Artificial intelligence (AI) use cases are expanding at a rapid rate, and the pressure is mounting for businesses to leverage that technology or risk being left behind by their competitors. In addition to open-source applications, businesses are using enterprise-specific tools that enable employees to use generative AI technology at work. This includes licensed versions of the open-source models or business-specific tools developed alongside the applications the business is already using.
Given the rapid adoption of these tools, many businesses may not have considered the impact that their use may have on e-discovery and future litigations. Though predicting the future is a difficult task, it is worth including litigation and e-discovery as part of an impact assessment of using AI tools in your business and what steps should be taken to mitigate those risks.

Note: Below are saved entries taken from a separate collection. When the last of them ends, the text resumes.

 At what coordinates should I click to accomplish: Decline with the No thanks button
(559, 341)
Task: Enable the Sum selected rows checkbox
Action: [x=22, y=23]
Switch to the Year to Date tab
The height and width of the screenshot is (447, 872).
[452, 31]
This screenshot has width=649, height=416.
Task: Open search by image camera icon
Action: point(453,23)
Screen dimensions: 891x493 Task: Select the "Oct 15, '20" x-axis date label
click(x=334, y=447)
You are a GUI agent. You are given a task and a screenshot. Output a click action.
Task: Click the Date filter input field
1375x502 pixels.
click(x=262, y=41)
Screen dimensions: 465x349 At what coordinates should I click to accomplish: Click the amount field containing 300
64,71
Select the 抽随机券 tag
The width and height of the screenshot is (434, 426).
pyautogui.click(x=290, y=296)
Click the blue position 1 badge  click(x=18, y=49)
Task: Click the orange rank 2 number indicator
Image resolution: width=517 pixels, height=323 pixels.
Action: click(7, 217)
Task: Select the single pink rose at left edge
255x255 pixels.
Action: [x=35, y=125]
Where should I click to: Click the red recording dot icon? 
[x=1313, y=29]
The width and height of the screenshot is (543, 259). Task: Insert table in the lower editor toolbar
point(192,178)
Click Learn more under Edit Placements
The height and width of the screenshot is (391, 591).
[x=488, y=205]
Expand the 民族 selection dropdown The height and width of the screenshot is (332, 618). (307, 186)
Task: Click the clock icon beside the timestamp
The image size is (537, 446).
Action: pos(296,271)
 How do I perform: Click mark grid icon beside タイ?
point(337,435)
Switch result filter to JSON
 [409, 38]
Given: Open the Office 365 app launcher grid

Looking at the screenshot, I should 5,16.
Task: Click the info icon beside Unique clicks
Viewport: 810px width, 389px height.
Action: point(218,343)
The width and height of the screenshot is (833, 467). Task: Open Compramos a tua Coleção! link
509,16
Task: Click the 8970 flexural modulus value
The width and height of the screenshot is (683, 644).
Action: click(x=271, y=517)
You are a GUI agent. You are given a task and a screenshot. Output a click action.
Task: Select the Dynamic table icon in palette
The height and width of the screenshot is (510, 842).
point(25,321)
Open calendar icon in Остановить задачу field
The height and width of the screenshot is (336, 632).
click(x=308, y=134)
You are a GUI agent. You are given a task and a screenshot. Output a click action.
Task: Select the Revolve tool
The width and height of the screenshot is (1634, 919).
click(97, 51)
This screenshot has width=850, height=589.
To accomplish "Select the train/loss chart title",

As generative AI has become more prevalent, regulators and lawmakers have made clear that the old laws still apply even though it is a new technology. So what does this mean for e-discovery? This article explores some of the ways that AI tools may complicate, or raise questions about, the current landscape.
Retention Policies
It is worth thinking through what an appropriate retention policy should be for the inputs and outputs of the AI tools that your business uses. There may be competing considerations here. On the one hand, it may be beneficial to retain less data to limit the amount of “evidence” that exists and to minimize the burden on the organization on data size. On the other hand, federal regulators have indicated that companies should be taking reasonable steps to preserve “ephemeral messages” as a matter of course so that they are available in the event of a subpoena or civil investigative demand. Whether or not a “chat” with an AI bot is an “ephemeral message” is an unanswered question. It is difficult to predict exactly what risks might be at play five or 10 years down the line—but having a well thought out and documented retention policy in place that includes any AI applications will certainly help if it becomes necessary to defend that policy.
Litigation Hold
No matter what a company’s normal course of business retention policy is, when a lawsuit is filed or subpoena received, a litigation hold supersedes that policy. Any data in connection with AI applications and tools should be included in the litigation hold. In this regard, it is necessary to understand the tools at your company’s disposal for placing a hold on the data created with the AI applications. Is the e-discovery software your company already has sufficient? Is there a specific license that your company needs to upgrade to in order to ensure a litigation hold is able to be placed on the data? Ideally, these questions should be considered and thought through before a company is faced with a subpoena or lawsuit.
Affirmative Discovery
Companies should also consider the implications of generative AI tools when conducting affirmative discovery in their case. This should start at the Rule 26(f) conference or state equivalent—find out what tools your adversary uses and what data sources are available as a result. Of course, if pursuing this avenue, litigants should be prepared to answer the same question for their own business. Litigants might consider including a specific request for queries made to generative AI tools and resulting responses and data output. Questions remain, though: Once generative AI data is produced in a litigation—then what? Can it be introduced as evidence? How can it be authenticated? Does all the source material have to be introduced with it to comprise a “complete” document? Can this actually be done? What if the “original” data is not available? These questions have not been answered but should be on the mind of litigators dealing with this data.
Protecting Privilege
A potential pitfall with certain AI tools for businesses is that the output from the tools might be based on communications previously received that contained privileged content, but there is no way to determine that based on the output from the AI tool. For example, an employee might ask a tool to prepare her for an upcoming meeting regarding a potential transaction. The summary generated by the tool might contain privileged information gleaned from the employee’s email inbox or file share repository. Or, a board might use an AI board observer to give input in real time. In both cases, the output might not be labeled “privileged” or attributed to an attorney, but it might contain privileged information. This presents challenges for counsel responsible for collection, review and production of documents. Companies can consider ways to mitigate the risk of privilege waiver, including using sensitivity labels or user access restrictions. At a minimum, counsel need to be aware of the concern while collecting and reviewing documents.
Generative AI tools are gaining widespread adoption, and the use cases are expanding rapidly. Though future litigation that does not relate directly to AI may not be at the forefront of the minds of leaders of businesses using these tools, it is prudent keep the above areas in mind when adopting generative AI technology. That way, businesses can anticipate and even mitigate risk, rather than be in reaction mode when knee-deep in an investigation or litigation.